"A Tout le Monde" is a song by American heavy metal band Megadeth, featured on their 1994 studio album Youthanasia. It was released as a single in February 1995 through Capitol Records. The song was later remade and reissued as "À Tout le Monde (Set Me Free)", featuring Cristina Scabbia of Lacuna Coil, on Megadeth's 2007 studio album United Abominations. The song's chorus, "à tout le monde, à tous mes amis, je vous aime, je dois partir", translated into English is, "to the whole world, to all my friends, I love you, I have to go", which prompted controversy after accusations that it was pro-suicide.

Music and lyrics
The music video for "A Tout le Monde" was banned by MTV, who claimed it was pro-suicide. However, in an interview conducted around 1994, Megadeth frontman Dave Mustaine stated: It's not a suicide song. What it is, it's, you, it's when people have a loved one that dies and they end on a bad note, you know, they wish that they could say something to them. So this is an opportunity for the deceased to say something before they go. And it was my impression of what I would like to say to people, if I had say, 3 seconds to do so in life before I died I'd say to the entire world, to all my friends, I love you all, and now I must go. These are the last words I'll ever speak, and they'll set me free. I don't have to say I'm sorry, I don't have to say I'm going to miss you, or I'll wait for ya. You know, I'll just say I loved you all, good, bad, indifferent, I loved you all.

Title
The song's title, "A tout le monde", is French for "To all the world" or "To everyone". The song's chorus, "à tout le monde, à tous mes amis, je vous aime, je dois partir", translated to English is respectively: "To everyone, to all my friends, I love you, I have to leave".

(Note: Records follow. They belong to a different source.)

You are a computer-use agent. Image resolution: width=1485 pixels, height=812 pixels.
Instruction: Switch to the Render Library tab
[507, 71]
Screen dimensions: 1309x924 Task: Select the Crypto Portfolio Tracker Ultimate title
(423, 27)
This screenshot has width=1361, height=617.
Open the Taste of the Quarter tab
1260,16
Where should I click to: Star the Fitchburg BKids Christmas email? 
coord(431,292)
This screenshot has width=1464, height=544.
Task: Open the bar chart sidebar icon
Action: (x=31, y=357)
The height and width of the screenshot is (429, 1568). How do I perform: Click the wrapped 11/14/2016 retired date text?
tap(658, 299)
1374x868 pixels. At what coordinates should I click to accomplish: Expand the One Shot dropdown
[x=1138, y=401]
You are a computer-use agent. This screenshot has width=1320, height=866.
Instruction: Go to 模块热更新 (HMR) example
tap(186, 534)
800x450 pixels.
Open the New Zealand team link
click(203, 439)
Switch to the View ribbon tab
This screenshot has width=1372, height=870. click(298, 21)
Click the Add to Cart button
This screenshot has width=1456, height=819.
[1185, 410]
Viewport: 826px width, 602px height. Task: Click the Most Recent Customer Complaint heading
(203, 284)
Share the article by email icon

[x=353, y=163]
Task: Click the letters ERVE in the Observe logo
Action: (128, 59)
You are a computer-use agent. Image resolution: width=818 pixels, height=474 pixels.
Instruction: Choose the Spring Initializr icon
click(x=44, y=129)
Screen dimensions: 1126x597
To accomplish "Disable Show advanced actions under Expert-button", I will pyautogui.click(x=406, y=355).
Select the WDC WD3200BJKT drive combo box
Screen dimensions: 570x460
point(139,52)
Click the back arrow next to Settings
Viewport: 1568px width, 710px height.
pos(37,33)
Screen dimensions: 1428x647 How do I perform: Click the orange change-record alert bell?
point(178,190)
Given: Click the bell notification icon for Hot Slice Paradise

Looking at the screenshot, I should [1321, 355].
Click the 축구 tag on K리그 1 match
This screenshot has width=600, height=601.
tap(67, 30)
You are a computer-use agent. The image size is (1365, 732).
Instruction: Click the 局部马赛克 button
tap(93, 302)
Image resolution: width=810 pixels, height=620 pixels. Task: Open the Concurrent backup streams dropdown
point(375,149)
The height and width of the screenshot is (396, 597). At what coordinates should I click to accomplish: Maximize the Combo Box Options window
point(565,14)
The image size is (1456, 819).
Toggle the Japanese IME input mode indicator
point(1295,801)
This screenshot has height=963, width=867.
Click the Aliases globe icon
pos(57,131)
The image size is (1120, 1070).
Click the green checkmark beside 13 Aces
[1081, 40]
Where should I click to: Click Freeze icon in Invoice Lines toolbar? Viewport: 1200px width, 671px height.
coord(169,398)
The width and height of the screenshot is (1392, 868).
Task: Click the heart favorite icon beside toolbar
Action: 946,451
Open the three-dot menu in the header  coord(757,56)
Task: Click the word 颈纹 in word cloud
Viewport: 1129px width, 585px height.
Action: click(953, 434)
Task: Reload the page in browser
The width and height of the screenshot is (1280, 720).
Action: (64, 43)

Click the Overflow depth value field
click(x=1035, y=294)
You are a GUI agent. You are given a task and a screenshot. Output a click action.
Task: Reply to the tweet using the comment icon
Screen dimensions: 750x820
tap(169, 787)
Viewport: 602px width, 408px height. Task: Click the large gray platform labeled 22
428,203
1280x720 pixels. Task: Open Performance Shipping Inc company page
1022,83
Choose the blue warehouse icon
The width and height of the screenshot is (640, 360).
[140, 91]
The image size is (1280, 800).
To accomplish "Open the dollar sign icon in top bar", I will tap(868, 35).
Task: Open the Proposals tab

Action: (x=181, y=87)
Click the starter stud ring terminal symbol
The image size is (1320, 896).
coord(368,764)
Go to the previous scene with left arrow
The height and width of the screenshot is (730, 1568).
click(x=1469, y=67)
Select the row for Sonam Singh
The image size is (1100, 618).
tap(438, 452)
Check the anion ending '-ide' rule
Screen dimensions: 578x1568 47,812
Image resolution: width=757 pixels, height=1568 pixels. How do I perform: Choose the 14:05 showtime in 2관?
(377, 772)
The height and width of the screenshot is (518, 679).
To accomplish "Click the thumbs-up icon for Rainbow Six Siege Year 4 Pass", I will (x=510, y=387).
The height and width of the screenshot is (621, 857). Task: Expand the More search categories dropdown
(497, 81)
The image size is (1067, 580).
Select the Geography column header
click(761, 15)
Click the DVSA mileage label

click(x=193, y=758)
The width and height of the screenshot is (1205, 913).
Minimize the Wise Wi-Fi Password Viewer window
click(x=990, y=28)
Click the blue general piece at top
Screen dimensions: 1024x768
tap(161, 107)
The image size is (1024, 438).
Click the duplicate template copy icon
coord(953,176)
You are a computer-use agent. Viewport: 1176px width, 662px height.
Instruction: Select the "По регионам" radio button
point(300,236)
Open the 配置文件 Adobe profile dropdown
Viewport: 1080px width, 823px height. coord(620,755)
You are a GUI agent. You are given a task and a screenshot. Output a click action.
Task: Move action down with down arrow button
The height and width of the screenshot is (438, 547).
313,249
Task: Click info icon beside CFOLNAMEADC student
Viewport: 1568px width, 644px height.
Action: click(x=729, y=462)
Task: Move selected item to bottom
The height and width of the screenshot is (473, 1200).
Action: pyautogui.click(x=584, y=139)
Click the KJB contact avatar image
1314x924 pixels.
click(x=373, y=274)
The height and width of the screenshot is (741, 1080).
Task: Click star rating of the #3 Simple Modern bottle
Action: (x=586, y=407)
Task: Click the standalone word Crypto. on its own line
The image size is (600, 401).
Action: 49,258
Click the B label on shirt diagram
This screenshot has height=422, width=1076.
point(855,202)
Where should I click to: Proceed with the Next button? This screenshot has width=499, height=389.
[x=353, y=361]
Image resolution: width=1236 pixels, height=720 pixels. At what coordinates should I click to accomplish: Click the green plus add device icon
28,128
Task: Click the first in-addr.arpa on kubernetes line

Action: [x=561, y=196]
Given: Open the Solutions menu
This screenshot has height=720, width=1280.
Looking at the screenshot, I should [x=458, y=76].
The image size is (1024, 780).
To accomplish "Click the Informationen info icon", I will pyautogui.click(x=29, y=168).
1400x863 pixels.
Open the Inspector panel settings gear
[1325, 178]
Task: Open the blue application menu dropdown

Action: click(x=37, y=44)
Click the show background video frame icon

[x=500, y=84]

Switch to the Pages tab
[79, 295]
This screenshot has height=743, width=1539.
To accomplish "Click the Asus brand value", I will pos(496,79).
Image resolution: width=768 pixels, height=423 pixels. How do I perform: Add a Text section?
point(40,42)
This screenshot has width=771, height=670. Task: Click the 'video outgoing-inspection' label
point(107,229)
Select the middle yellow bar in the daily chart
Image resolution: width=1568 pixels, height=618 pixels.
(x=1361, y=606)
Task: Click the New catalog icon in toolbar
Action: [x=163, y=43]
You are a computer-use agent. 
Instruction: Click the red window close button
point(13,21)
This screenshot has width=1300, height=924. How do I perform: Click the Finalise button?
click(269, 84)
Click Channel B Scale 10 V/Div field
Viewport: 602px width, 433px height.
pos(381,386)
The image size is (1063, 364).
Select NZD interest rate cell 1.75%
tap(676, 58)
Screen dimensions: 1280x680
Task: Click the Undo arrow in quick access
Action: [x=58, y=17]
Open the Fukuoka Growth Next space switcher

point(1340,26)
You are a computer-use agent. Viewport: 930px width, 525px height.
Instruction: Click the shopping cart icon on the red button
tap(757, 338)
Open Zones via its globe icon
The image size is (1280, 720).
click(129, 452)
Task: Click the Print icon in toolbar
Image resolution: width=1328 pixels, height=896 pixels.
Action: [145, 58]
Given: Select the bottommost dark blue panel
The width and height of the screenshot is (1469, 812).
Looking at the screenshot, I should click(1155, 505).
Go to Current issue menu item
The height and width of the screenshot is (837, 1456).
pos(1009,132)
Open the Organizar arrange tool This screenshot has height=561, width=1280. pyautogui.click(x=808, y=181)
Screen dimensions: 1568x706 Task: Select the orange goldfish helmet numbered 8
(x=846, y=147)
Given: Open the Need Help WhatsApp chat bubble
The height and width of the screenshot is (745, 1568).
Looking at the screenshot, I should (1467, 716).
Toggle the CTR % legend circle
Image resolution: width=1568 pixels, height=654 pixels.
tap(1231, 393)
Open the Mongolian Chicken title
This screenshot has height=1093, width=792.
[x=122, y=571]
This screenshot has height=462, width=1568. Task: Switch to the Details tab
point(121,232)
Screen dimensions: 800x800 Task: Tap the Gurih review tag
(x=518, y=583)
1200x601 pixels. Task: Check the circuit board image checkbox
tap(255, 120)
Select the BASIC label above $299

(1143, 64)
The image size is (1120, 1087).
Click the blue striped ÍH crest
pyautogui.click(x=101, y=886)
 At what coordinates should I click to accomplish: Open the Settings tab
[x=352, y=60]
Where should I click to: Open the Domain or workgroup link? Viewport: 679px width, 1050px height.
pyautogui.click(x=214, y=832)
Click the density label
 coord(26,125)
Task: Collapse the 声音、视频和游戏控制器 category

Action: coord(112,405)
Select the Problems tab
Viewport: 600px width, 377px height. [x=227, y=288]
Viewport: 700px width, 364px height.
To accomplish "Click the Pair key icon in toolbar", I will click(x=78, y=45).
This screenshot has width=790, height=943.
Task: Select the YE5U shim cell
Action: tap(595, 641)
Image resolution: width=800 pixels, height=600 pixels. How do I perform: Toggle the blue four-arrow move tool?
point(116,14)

The original release of the song does not feature a grave accent on the letter "à" anywhere within the title, liner notes, lyrics or cover art. This was later rectified on the 2007 version.

Track listing
US promotional edition

Dutch edition

2007 version

The song was remade in 2007 on the album United Abominations as "À Tout le Monde (Set Me Free)", sung as a duet between Mustaine and Cristina Scabbia, singer of Italian metal band Lacuna Coil. The guitars for the song are all in standard tuning (bringing the song to F-sharp minor), whereas the original was recorded a half-step down in E♭ tuning (which put the song in F minor). The new version is also slightly faster, and the guitar solo performed by Glen Drover is musically 4 bars longer than the original by Marty Friedman. "À Tout le Monde (Set Me Free)" was the first single released from the album, with a new music video made for it. The song's title has been revised in order to distinguish it from the original, although this alteration does not appear on some pressings of the album. The title also features the aforementioned grave accent on the letter "à", which was omitted on the original version.

Reception
On June 11, 2007, the video for the single won its sixteenth victory in the context of the one-on-one video show, L'Ultime Combat des Clips, aired Monday to Thursday on the French-Canadian music channel, Musique Plus. Winning sixteen consecutive times earned them a star in the show's hall of fame. Despite the accolades, both the original music video for "A Tout le Monde" and its remake remain banned by MTV, possibly for lyrical content that they deem to be pertaining to committing suicide. The duet version did, however, air on MTV2's Headbangers Ball upon release.

Personnel
Youthanasia version:
Dave Mustaine – lead vocals, rhythm guitar
Marty Friedman – lead guitar
David Ellefson – bass
Nick Menza – drums, percussion

''United Abominations'' version:
Dave Mustaine – lead vocals, rhythm guitar
Glen Drover – lead guitar
James LoMenzo – bass
Shawn Drover – drums, percussion
Cristina Scabbia – guest vocals

Charts

References 

1990s ballads
2000s ballads
1994 songs
1995 singles
2007 songs
2007 singles
Capitol Records singles
Franglais songs
Heavy metal ballads
Megadeth songs
Music videos directed by Wayne Isham
Songs about death
Songs written by Dave Mustaine
Male–female vocal duets
Macaronic songs

pt:À Tout le Monde (Set Me Free)
ru:À Tout le Monde (Set Me Free)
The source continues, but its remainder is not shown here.